CFTC、違法予測市場への全面的執行権限を表明

米国CFTC(デリバティブ規制当局)は管轄権を改めて強調。Kalshiがインサイダー取引事案を報告し、司法省と州のギャンブル規制当局が監督を追求

要約

米国のCFTC(米国デリバティブ規制当局)は2月25日、予測市場における違法行為に対して全面的な執行権限を保持していると発表した。予測市場プラットフォームのKalshiは2件のインサイダー取引事案を公表し、関連アカウントを凍結した。米司法省と複数の州ギャンブル規制当局もこの分野での監督を求めており、管轄権を巡る争いが生じている。

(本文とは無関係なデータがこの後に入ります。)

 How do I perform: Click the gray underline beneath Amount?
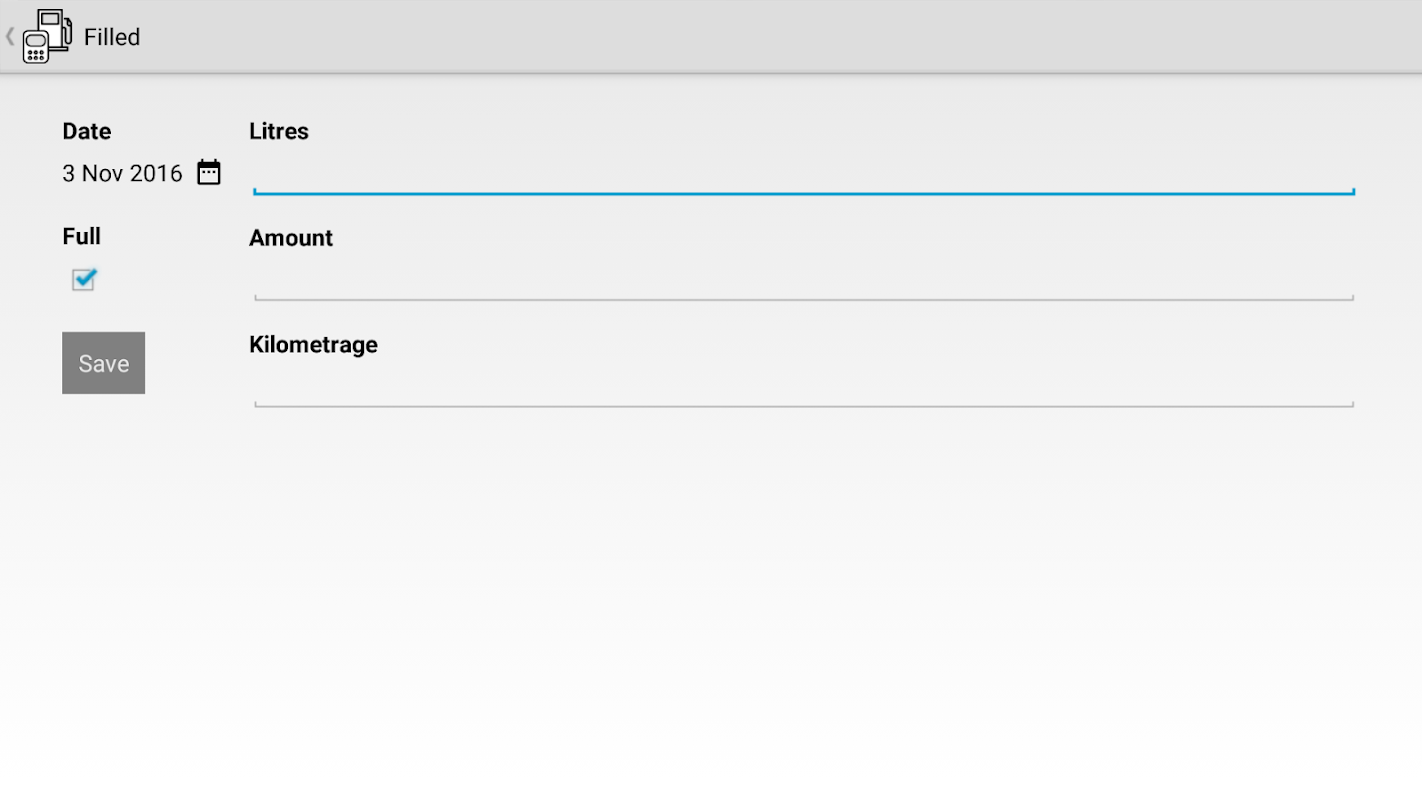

こうした対立は、ギャンブル法や金融市場規制と重なり合うことが多い予測市場の複雑な規制環境を浮き彫りにしている。

用語解説
  • CFTC (U.S. derivatives regulator): 米国の商品先物取引委員会であり、先物取引、オプション、スワップなどを含むデリバティブ市場を監督する米連邦機関。
  • Prediction markets: 参加者が将来の出来事の結果に基づく契約を取引するプラットフォームで、予測に利用されることが多い。
  • Insider trading: 非公開で重要な情報を用いて公開市場で取引を行う違法行為。